Cuando Pablo y Vicente pisaron al fin tierra firme sintieron algo así como un mareo inverso: el impresionante equilibrio de los bloques de hormigón que sustentaban la escollera estuvo a punto de hacerles caer al suelo. Luego, poco a poco, se fueron acostumbrando y se dirigieron al centro de Manhattan. Los imponentes rascacielos de Wall Street, las peligrosas calles de Chinatown o la inmensidad de Central Park los dejaron impresionados. Pero Vicente Holgado no había ido a América a hacer turismo y no tardó en ponerse en contacto con lo más granado del movimiento anarquista estadounidense, que había aumentado notablemente desde los años noventa, tras la llegada de numerosos inmigrantes europeos de tendencia libertaria a los que el presidente Theodore Roosevelt había calificado de «enemigos de la Humanidad», prohibiéndoles la entrada al país poco antes de dejar el cargo. Aquella misma tarde, tras descender a las profundidades de la isla y sentirse por primera vez gusanos a bordo de un subway, se dirigieron a Greenwich Village, donde vivía un viejo amigo de Vicente que había huido de Madrid tras el atentado de Mateo Morral. Al abrirles la puerta, Pablo reconoció en aquel tipo al periodista enclenque y descolorido del café Pombo, al antiguo redactor de Tierra y Libertad que había conocido en vísperas de la boda real:

—¡Mi querido Vicente Holgado! —exclamó el hombre, alargando el cuello como un pavo desplumado.

—¡Mi querido Pepín Gómez! —le replicó Vicente.

Y se fundieron en un abrazo.

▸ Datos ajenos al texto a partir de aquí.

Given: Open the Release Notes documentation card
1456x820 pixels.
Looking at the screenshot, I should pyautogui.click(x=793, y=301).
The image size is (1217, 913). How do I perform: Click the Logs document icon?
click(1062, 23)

Luego tomaron un vino para celebrar el reencuentro y se dirigieron al Cafe Boulevard, en el East Village, donde aquella noche el Sunrise Club había invitado a dar una charla a la célebre activista Emma Goldman, ex compañera sentimental del no menos célebre Alexander Berkman, el mismo que años atrás despertara la conciencia ácrata de un adolescente llamado Pablo Martín Sánchez. Cuando llegaron, ya había comenzado su discurso, y a Pablo le sorprendió la vitalidad de aquella mujer bajita y con gafas que hablaba con la misma pasión de los dramas de Ibsen, del compromiso anarquista y de la hipocresía del puritanismo, enarbolando la bandera de la libertad sexual como ariete del movimiento feminista.

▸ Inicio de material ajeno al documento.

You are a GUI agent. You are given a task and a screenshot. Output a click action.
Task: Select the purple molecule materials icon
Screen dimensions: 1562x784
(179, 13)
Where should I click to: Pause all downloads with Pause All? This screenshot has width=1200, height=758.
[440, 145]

—El matrimonio y el amor no tienen nada en común: están tan alejados el uno del otro como los polos —decía en aquel momento, y Pepín Gómez traducía para sus amigos—. La amistad, y no el matrimonio, es lo que debe regir las relaciones humanas. Han venido hoy dos de mis antiguos amantes, ¿y qué es lo que nos une todavía? El amor por el ser humano, el ideal de un futuro mejor en que los hombres y las mujeres no establezcan relaciones de servidumbre. Sí, sí, he dicho de servidumbre: ¡la prostituta que pone precio a sus servicios es más libre que la esposa abnegada que se casa para servir a su marido toda la vida!

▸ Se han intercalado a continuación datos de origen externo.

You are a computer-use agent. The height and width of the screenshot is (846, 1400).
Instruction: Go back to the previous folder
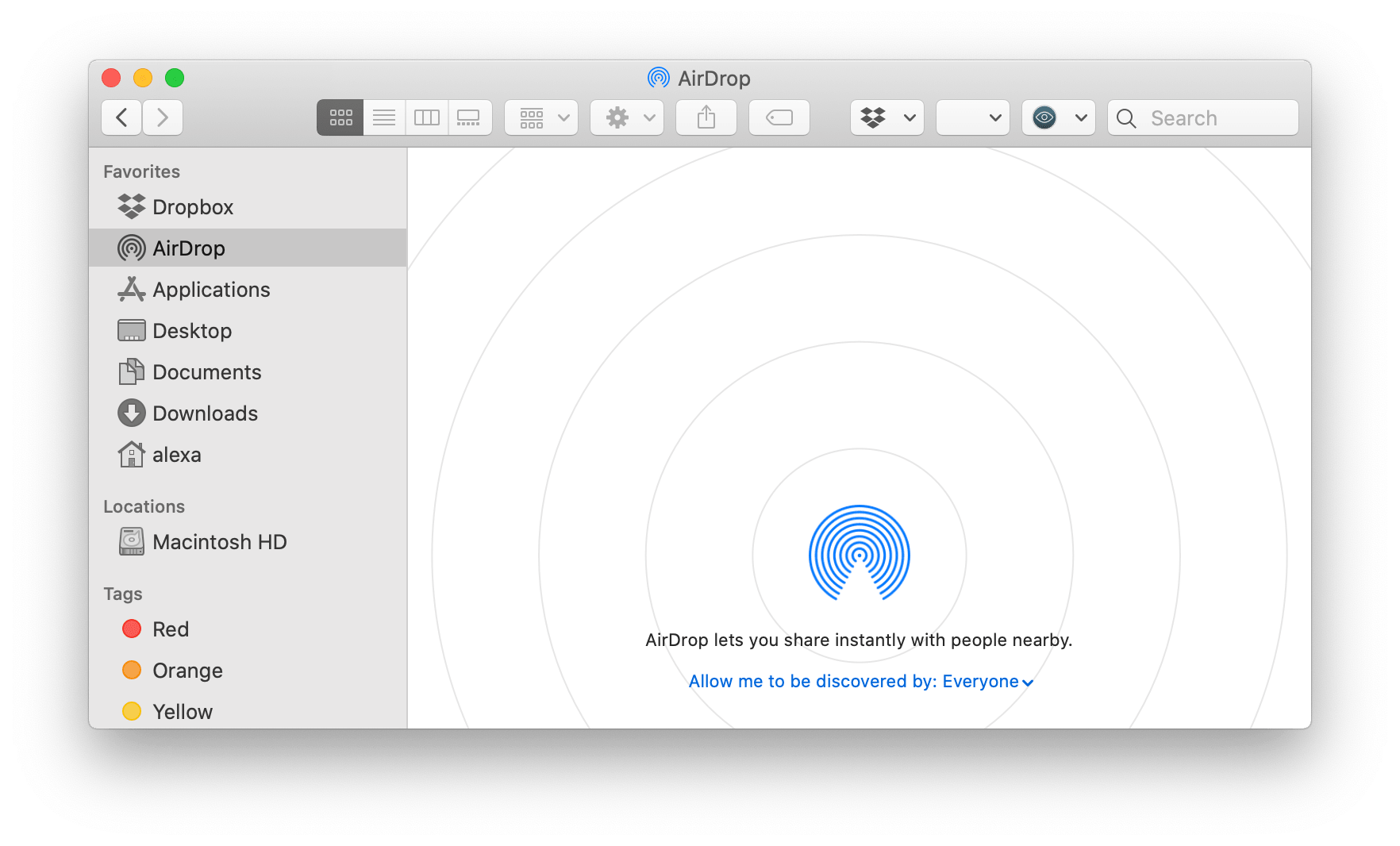(121, 117)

Del silencio del café brotó un zumbido más excitante que el mayor de los aplausos.

—¿Por qué no podéis aceptar vuestra propia libertad? —prosiguió—. ¿Por qué tenéis que aferraros a otra persona para sobrevivir?

Pero aquello fue lo último que pudo traducir el antiguo colaborador de Tierra y Libertad, porque la gente de alrededor empezó a pedirle que se callara. De todos modos, Pablo no le habría seguido escuchando, pues las últimas palabras le habían traído a la memoria dos recuerdos lejanos: por un lado, las ideas de Robinsón sobre el amor libre, y, por otro, lo que le dijo un día Ferdinando Fernández en la redacción de El Castellano, citando precisamente a Berkman: que el único amor que puede permitirse un revolucionario es el amor por la humanidad. Y entre unas cosas y otras, no pudo evitar pensar en Ángela. Sólo al acabar la charla consiguió salir de su ensimismamiento.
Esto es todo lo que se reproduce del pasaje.